My advice is that you continue with your own work regardless of what anybody else is doing. When it comes to doing the work in the relationship, it has to come from both individuals.
Continue your own work:
Once one person changes their approach in the relationship, the whole dynamic tends to change.
Allow a 3 to 6 month period where you don’t put any pressure on your partner to change.
Do your own work and start looking for things that actually do work for you about your partner.
Find gratitude for the things that are great about him, so that it’s not just about what’s wrong with the other person and what they are not doing.
Start parenting your inner child:
It’s very easy for all of us to fall into that pattern of “it’s not fair I’m doing all this work alone”.
Remember that the resentment you are feeling towards your partner, is not actually all of who you are, it’s just a part of you.

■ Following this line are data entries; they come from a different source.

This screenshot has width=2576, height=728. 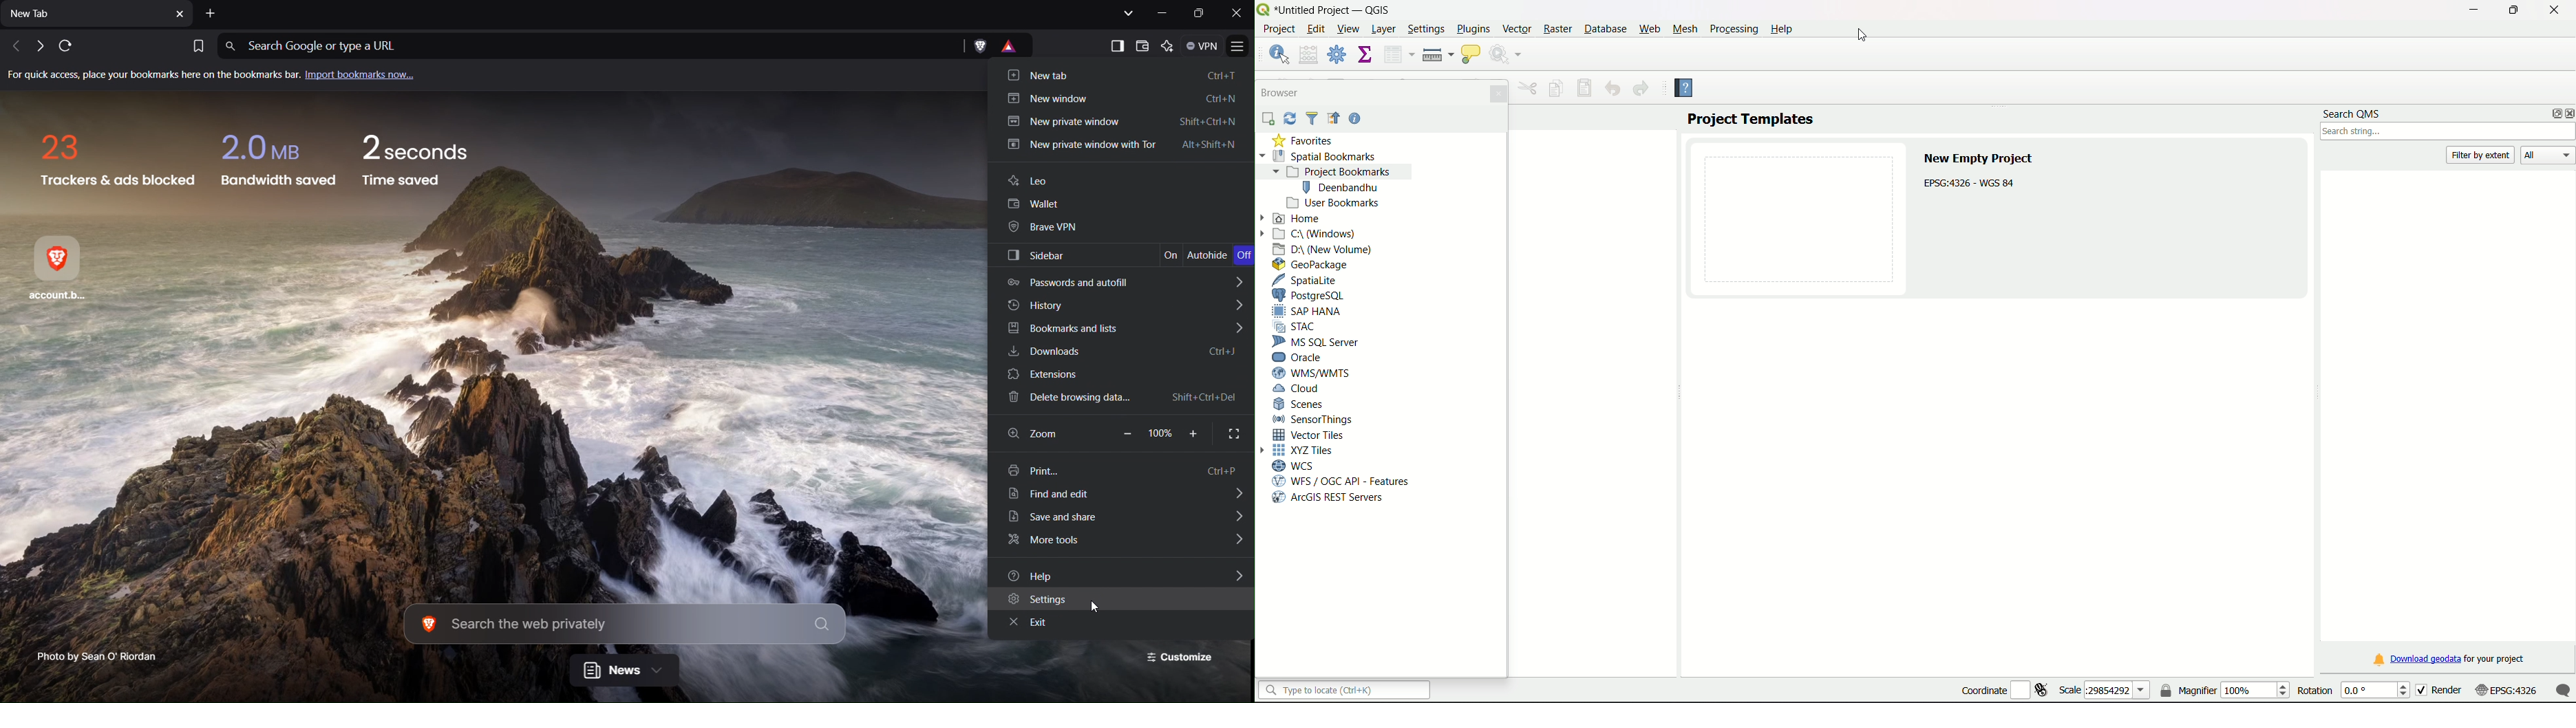 I want to click on Bookmarks and lists, so click(x=1121, y=328).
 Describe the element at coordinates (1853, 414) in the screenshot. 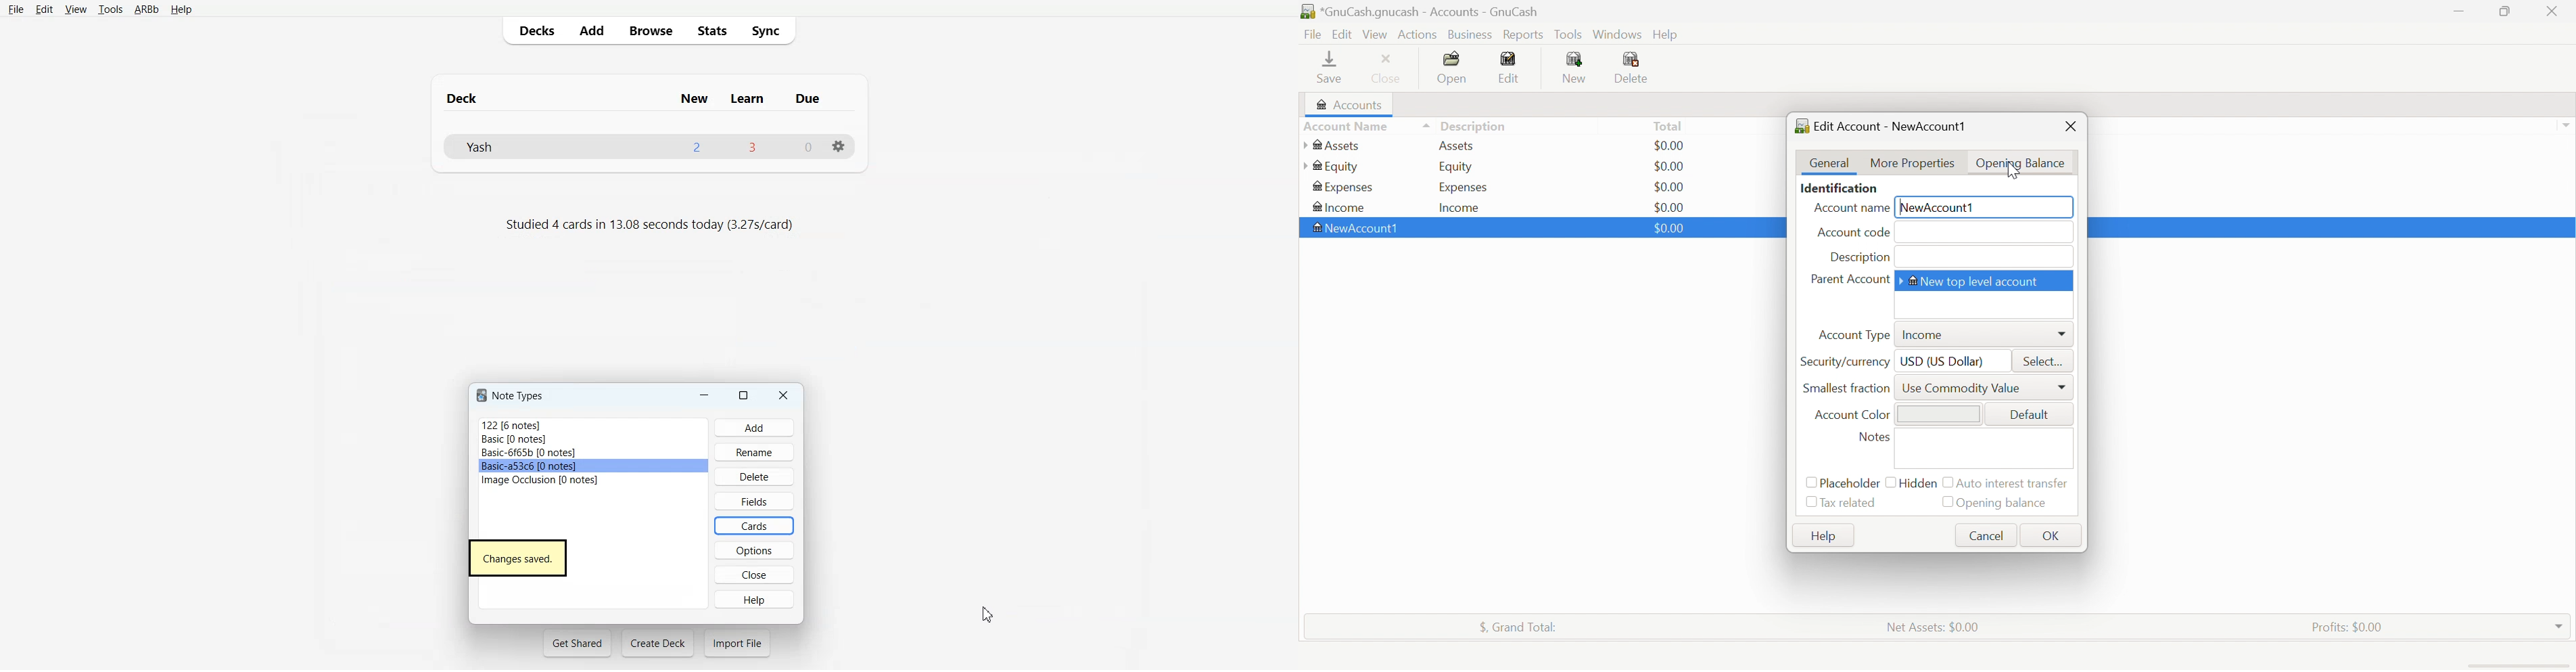

I see `Account color` at that location.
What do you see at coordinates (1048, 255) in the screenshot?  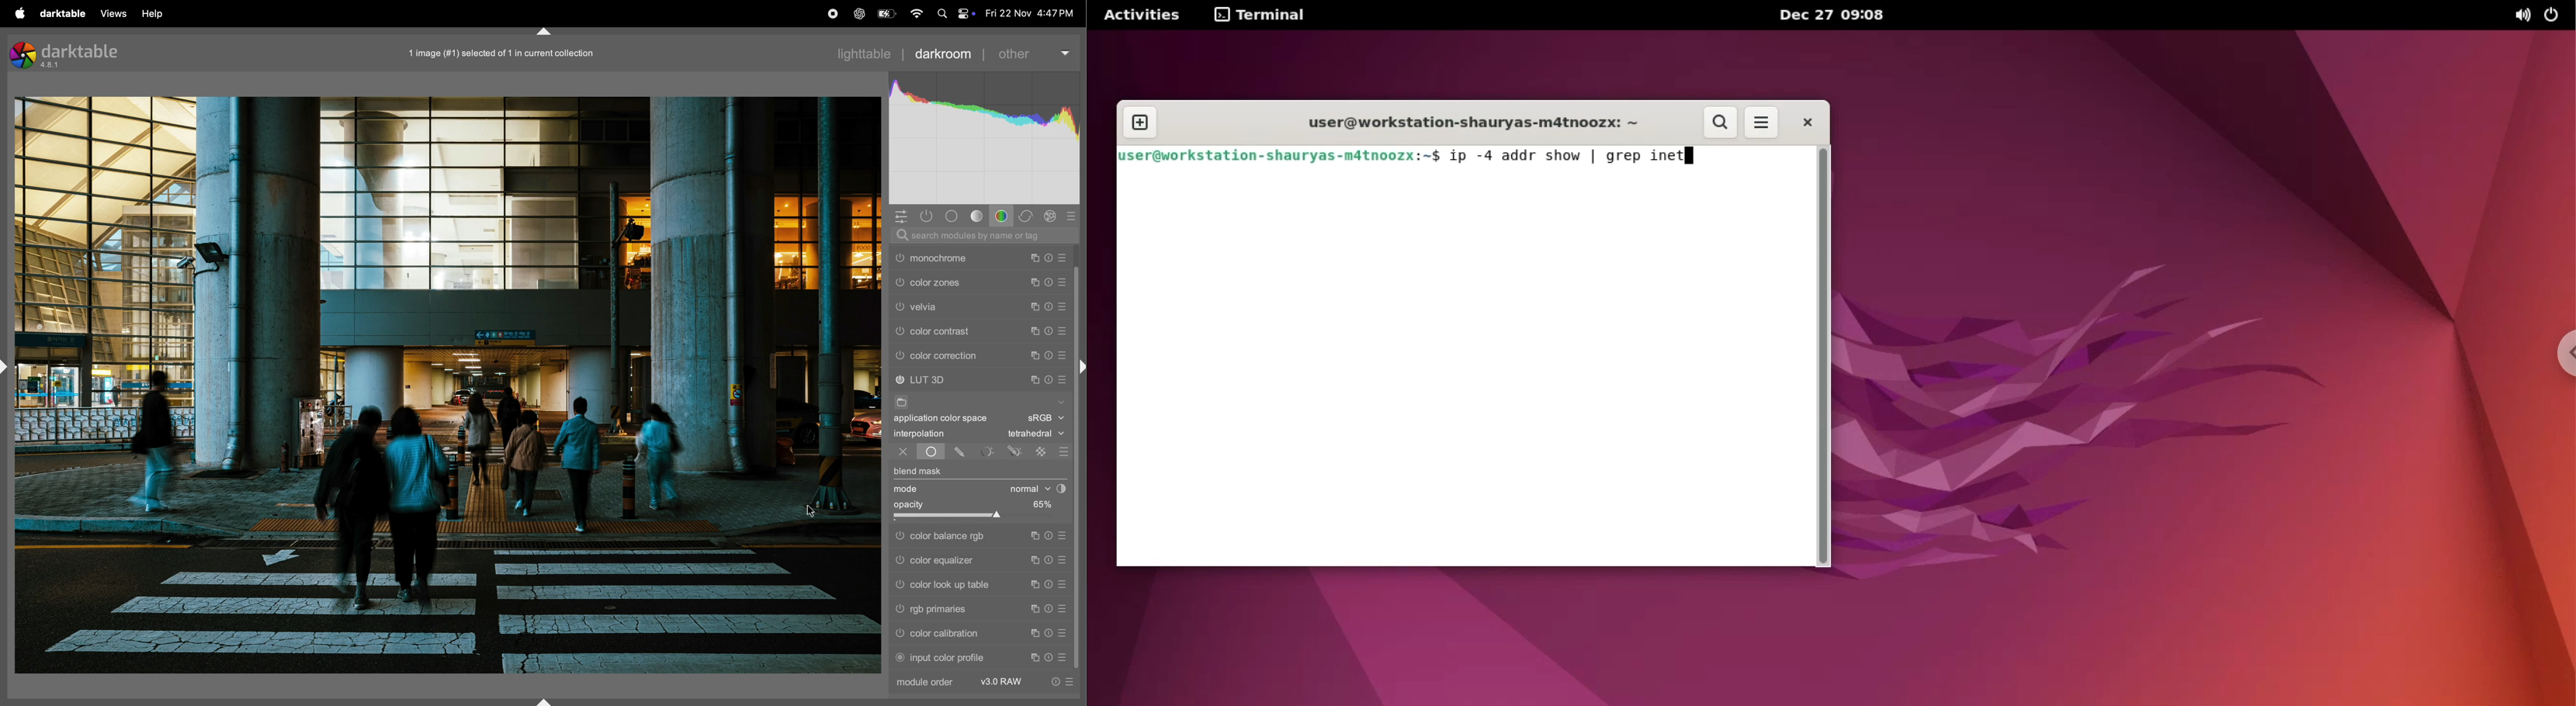 I see `reset` at bounding box center [1048, 255].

That is usually one of the inner child parts that says “it’s not fair”.
Keep in mind that things are not black and white. It is commonly the 10 year old inner child that goes on about the unfairness of the situation, and she can actually make any grown up life situation seem like things are black and white.
Parent your inner child and say: “You know what, sometimes fairness isn’t the most important thing. Sometimes it’s more important to do what needs to be done for us to be happy. So do I want to be happy or do I want to be right?”. That’s a question everybody should ask for themselves.
Honour your differences:
Often we are different personality types to our partner. We don’t necessarily know how the other person is working through or processing things.
Don’t project our own personal development journey onto other people and say they are not doing anything. They might actually be doing their own work in a different way and think that you are not doing anything that’s useful because of the kind of work that you are doing.
Take a personality test and get more information about you and your partner’s personality types.
Continue with your own work. Allow 3 to 6 months for the dynamic to change within the relationship. Practice regular gratitude towards the other person. Start parenting your inner children and find out more information about your differences.